By Jean Cole
On the Friday before Father’s Day, Chris Lewis was standing in the kitchen of her Limestone County home when her 15-year-old daughter rushed downstairs shrieking, “Mama! Mama! We won the big-screen TV!”
A few days earlier, Whitney had entered an online Father’s Day promotion by Charter Communications in which, according to the Web page, participants could win “a Giant HDTV” for “The World’s Greatest Dad – Yours!”
Participants had to describe why they thought their fathers should win the TV.
“Whitney wrote that her dad gets up every morning and works hard and comes home and works in the yard,” said Chris, who proofed her daughter’s entry. “She didn’t say he was a superhero – just someone who does what he is supposed to do. Maybe that was why she won – because she told it like it is.”
Mike Lewis, Whitney’s dad, works at First Choice Printing in Decatur, where he binds books and makes deliveries.
Charter’s Web page stated that one lucky dad would receive the grand prize – a 65-inch LCD, high-definition, flat-panel television as well as free Charter HD service and the Charter bundle, which includes Internet, cable television and telephone service. Paying the tax on the television seemed to be the only hitch. The Web page also states that four finalists would receive free Charter HD service and the Charter bundle for one year. It was June 13 when Whitney bolted into the kitchen of their Blackburn Road home to share the news with her mother. Whitney, who will be in 10th grade at Clements High School this year, had just spoken with Jeff Hatcher of Charter’s marketing offices in Alabama and Georgia. Hatcher had told Whitney he liked her entry best and that her dad had won the TV. He also spoke with Chris and told her he needed Mike’s W-9 (an IRS form used by a company to request your taxpayer identification number) and Chris’ e-mail address.
Later that day, Hatcher sent the following e-mail message to Chris confirming the win:
“It was great to speak with you and Whitney today. I’m sure this is going to make for a great Father’s Day gift. I’ve attached the documents that we spoke of and will need to have these filled out and returned so that we can present Mr. Lewis with his prize. Also, if you can think of a couple of days/times next week that would be good for us to come out and deliver the TV, I will get with my team to verify and we’ll get your Hi-Def set up! … Thanks for entering Charter’s Father’s Day Promotion!”
After unsuccessfully trying to fax the W-9, Chris mailed it to Hatcher on June 16. She called June 20 to see if the form had arrived and was told it had not. She called again Monday and reached Hatcher on his cellular telephone.
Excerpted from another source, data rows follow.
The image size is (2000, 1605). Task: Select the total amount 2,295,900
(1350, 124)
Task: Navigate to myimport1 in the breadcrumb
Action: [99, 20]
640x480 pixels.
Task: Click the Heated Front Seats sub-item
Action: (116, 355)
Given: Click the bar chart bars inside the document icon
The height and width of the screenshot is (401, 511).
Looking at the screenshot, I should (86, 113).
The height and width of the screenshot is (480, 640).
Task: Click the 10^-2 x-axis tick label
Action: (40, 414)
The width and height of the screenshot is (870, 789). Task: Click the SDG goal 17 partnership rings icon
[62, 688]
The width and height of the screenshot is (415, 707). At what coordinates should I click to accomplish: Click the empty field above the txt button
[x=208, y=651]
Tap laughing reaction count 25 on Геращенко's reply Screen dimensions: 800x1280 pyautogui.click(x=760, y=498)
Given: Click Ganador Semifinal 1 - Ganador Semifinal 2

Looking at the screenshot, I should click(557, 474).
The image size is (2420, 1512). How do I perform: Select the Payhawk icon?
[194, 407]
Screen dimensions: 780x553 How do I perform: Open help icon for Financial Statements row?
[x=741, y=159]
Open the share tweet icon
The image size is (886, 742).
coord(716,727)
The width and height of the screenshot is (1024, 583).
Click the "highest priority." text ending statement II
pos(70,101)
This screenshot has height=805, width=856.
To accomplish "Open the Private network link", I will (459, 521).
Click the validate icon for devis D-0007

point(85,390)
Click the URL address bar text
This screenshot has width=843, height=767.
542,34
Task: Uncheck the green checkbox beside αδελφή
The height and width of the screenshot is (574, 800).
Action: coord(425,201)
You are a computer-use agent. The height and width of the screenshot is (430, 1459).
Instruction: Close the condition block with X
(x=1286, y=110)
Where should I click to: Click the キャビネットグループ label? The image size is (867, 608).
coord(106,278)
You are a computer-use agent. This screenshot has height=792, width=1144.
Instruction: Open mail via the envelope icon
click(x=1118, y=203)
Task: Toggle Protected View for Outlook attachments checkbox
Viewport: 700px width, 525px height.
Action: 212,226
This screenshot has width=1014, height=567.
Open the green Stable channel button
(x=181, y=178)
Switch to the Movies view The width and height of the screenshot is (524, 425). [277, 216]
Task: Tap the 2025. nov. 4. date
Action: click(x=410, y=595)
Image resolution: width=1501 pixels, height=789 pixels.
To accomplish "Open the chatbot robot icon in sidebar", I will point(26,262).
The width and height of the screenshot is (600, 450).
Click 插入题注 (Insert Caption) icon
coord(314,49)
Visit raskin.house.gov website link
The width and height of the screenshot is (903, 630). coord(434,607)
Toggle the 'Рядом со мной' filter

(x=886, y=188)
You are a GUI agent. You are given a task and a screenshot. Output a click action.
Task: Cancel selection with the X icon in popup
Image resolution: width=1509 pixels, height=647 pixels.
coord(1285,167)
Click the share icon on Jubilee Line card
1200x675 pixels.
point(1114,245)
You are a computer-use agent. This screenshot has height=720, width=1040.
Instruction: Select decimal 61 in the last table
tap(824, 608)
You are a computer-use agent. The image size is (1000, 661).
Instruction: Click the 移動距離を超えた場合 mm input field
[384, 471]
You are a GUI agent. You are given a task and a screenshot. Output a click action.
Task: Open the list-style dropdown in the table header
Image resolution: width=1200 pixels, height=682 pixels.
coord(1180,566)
“When I asked if he had gotten the form, he said he hadn’t gone through his mail yet. He asked if Misty Wade, his associate, had called me,” she said. “Then he started talking about the TV and said something about someone in Georgia and that the expense was too much and that they wanted to give me a 19-inch instead but that he was working on getting me a 42-inch. He said he would call his boss and call me back.”
By Thursday, Chris still had not heard from Hatcher or his office regarding the television.
“I was so disappointed, mainly for Whitney because she had been so excited,” Chris said. “Mike was angry because when I told Whitney, she cried because her dad wasn’t going to get the big TV. Now, I am getting angry because it’s just the principle of it.”
She feared Charter was going to renege on its promise.
Hatcher did not return telephone calls for comment Thursday. A message on his answering machine said he would be out of the office until June 19 but would be checking his messages. He referred questions to Misty Wade, who also did not return a call for comment Thursday.
On Friday, Wade left a message at the Lewis home stating that Jeff had asked her to send the television overnight so it would arrive Saturday. Wade confirmed to The News Courier that the TV had been sent overnight Friday but said it was smaller than the 65-inch that was promised in the online promotion.
“I don’t know how large it is,” Wade said. “It’s as long as my arm. Jeff just asked me to send it overnight. So, they should get it tomorrow. You will have to talk to Jeff.”
Saturday and Monday passed but no TV arrived.
On Tuesday, Federal Express delivered a box from Charter large enough to hold a 19-inch television. Chris refused to sign for it, so the package was returned.
“It’s an insult,” Chris said. “We already have a 40-inch TV, so we really don’t need a 19-inch. Mainly, they shouldn’t be allowed to promise whatever they like and not follow through.”